Lebih dari 2.000 hektare lahan pertanian produktif, perkebunan zaitun, hingga hutan lindung yang dipenuhi pohon ek dan pinus di Lebanon selatan telah musnah menjadi abu.
Banyak analis militer dan peneliti konflik Timur Tengah mencurigai adanya motif demografis di balik intensitas serangan kimia ini.
Kerusakan masif pada sektor pertanian — yang menjadi urat nadi perekonomian warga lokal — ditambah dengan teror psikologis dari bom pembakar tersebut, diduga kuat sebagai upaya sistematis Israel untuk mengusir penduduk sipil secara permanen dari wilayah perbatasan.
"Ini bukan sekadar taktir perang biasa. Ini adalah upaya nyata untuk mengosongkan wilayah, menciptakan zona penyangga (buffer zone) militer yang steril dari kehidupan manusia di sisi perbatasan Lebanon," ungkap seorang peneliti konflik perbatasan dalam laporan tersebut.
Sebelumnya, Israel berhasil merebut Kastil Beaufort, sebuah benteng bersejarah era Perang Salib di Lebanon selatan.
Operasi darat ini menandai infiltrasi terdalam militer Israel ke wilayah kedaulatan Lebanon dalam 26 tahun terakhir, sekaligus menghancurkan kesepakatan gencatan senjata yang sebelumnya dimediasi oleh Amerika Serikat (AS).
Menteri Pertahanan Israel, Israel Katz, mengonfirmasi bahwa unit elite dari Brigade Golani telah menguasai benteng yang dikenal warga lokal sebagai Qalaat al-Shaqif tersebut.
Baca juga: Hizbullah Tolak Gencatan Senjata antara Lebanon dan Israel
Melalui akun resminya, Katz membagikan foto-foto tentara IDF yang mengibarkan bendera Israel di puncak benteng, Senin (1/6/2026).

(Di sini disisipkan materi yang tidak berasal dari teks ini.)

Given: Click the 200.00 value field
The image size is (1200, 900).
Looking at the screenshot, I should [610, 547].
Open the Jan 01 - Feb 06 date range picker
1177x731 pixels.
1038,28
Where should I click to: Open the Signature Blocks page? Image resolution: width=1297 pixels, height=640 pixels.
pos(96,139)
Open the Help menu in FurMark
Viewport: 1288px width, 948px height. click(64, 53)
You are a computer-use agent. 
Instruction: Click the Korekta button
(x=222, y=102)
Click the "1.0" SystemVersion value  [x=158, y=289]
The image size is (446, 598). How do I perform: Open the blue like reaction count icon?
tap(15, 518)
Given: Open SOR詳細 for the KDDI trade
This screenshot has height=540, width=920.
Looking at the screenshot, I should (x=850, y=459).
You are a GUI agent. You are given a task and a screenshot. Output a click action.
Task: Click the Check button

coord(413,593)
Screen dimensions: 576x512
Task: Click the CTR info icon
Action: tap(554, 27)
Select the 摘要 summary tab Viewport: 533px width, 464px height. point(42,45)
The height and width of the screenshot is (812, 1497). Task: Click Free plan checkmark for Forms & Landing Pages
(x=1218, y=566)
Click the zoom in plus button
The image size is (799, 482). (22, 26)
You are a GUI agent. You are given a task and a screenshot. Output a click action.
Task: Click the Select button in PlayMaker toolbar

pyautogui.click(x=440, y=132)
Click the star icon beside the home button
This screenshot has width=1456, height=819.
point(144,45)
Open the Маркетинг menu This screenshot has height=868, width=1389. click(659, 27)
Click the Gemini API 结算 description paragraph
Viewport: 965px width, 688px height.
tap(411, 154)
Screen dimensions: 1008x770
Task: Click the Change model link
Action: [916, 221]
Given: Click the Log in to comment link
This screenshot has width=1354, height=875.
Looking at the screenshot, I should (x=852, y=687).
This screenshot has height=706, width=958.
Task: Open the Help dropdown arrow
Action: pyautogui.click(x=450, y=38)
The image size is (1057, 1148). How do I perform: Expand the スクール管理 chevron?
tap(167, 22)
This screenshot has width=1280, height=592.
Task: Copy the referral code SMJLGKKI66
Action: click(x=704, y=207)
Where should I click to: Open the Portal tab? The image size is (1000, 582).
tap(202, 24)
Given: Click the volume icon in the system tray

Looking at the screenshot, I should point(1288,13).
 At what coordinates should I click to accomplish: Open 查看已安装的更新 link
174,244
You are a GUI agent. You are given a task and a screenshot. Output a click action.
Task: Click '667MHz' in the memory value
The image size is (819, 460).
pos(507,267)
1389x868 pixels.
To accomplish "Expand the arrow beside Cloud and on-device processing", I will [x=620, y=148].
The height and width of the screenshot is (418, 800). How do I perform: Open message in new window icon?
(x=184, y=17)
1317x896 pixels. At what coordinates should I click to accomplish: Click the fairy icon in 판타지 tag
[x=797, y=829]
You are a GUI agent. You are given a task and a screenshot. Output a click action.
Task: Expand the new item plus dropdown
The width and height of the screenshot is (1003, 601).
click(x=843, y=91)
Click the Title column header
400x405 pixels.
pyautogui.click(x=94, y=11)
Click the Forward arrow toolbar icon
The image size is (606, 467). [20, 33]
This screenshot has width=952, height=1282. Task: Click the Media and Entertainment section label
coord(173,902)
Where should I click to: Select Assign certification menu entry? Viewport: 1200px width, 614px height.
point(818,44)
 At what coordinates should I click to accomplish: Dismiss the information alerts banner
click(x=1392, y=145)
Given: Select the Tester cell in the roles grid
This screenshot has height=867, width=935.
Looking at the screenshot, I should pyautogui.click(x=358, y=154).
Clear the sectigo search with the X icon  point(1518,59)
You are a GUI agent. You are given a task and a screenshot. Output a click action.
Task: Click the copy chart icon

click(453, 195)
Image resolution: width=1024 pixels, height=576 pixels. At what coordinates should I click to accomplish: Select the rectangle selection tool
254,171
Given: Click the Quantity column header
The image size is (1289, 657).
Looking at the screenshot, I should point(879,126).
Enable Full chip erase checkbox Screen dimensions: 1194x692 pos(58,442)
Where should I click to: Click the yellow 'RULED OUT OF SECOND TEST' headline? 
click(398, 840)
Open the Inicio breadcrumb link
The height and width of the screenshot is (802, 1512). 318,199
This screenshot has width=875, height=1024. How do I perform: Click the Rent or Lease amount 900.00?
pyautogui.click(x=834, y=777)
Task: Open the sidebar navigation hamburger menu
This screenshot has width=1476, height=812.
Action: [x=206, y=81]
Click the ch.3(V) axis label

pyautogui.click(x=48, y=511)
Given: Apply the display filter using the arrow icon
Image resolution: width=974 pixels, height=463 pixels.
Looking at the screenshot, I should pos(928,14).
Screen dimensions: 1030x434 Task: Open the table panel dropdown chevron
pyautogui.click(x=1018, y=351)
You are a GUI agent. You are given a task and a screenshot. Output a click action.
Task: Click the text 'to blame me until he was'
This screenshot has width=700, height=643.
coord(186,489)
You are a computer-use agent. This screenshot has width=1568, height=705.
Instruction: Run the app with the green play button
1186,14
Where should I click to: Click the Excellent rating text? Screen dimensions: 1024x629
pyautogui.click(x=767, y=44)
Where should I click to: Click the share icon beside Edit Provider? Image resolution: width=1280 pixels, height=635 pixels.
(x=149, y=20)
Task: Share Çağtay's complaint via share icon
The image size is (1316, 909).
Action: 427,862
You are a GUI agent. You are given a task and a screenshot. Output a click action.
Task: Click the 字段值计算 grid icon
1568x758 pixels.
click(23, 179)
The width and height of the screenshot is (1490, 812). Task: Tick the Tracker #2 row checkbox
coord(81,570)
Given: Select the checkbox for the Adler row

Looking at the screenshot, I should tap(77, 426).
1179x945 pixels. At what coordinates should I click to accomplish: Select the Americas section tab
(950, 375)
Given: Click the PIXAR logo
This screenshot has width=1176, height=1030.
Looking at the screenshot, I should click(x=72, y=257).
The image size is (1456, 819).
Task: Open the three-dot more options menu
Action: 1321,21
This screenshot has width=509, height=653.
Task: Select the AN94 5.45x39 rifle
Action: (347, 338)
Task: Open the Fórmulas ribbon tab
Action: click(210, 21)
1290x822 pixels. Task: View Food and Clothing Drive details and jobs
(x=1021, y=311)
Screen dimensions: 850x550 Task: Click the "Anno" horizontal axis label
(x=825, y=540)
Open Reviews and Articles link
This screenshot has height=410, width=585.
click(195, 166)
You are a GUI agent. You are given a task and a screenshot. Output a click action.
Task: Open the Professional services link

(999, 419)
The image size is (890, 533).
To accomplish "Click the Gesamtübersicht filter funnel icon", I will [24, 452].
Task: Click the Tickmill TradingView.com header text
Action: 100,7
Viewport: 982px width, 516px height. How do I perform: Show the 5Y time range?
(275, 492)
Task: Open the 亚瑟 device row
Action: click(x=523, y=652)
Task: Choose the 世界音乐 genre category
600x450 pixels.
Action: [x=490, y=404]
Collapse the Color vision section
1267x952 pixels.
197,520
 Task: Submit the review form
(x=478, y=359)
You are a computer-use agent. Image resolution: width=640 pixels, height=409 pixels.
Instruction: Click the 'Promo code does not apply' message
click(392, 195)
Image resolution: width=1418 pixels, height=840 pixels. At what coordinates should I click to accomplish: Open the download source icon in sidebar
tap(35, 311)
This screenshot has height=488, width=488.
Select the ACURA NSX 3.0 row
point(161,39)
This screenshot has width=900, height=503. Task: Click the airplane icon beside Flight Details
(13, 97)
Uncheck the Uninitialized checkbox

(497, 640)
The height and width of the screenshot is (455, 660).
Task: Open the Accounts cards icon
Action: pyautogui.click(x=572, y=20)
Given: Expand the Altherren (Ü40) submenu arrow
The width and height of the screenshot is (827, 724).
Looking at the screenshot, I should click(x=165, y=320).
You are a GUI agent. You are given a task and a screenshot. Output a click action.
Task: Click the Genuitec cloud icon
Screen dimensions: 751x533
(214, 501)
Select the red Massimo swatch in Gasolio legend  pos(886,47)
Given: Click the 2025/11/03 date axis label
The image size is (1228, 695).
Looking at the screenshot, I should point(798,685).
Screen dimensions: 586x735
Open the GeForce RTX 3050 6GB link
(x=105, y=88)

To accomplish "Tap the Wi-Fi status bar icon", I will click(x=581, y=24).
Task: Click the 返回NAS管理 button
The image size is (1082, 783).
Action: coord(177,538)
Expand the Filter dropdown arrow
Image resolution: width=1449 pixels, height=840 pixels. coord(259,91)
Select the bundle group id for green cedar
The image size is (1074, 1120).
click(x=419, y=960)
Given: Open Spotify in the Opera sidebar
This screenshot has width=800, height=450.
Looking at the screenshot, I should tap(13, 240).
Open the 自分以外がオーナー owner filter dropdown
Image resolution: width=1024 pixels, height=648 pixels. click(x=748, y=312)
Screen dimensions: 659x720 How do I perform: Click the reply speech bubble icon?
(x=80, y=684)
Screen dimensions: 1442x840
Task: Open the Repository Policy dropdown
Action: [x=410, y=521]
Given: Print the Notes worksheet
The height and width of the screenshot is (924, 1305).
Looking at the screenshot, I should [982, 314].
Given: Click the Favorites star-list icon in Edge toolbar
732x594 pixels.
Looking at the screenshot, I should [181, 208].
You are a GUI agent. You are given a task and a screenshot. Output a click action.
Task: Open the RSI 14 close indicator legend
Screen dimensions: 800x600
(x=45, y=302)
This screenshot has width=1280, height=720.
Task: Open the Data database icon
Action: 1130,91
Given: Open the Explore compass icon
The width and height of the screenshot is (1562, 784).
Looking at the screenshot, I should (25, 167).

Sebagai catatan sejarah, kastil ini sempat menjadi basis pertahanan penting bagi Israel selama masa pendudukan wilayah selatan Lebanon pada periode 1982-2000.
"Dua puluh enam tahun setelah penarikan mundur, bendera Israel kembali berkibar di puncak yang menghadap langsung ke kota-kota Galilea," ujar Katz dalam upacara peringatan militer, dikutip dari The Guardian.
Pihak IDF mengeklaim bahwa serangan ke Perbukitan Beaufort dan kawasan Wadi al-Saluki ini bertujuan untuk melumpuhkan kantong-kantong logistik dan infrastruktur militer milik kelompok Hizbullah.
Namun, manuver pergerakan pasukan Israel memicu kekhawatiran baru.
Dengan menguasai titik strategis Beaufort, IDF kini berada di posisi di atas angin untuk mengepung Nabatieh — kota yang menjadi pusat roda ekonomi, budaya, dan simbol perlawanan masyarakat Lebanon selatan.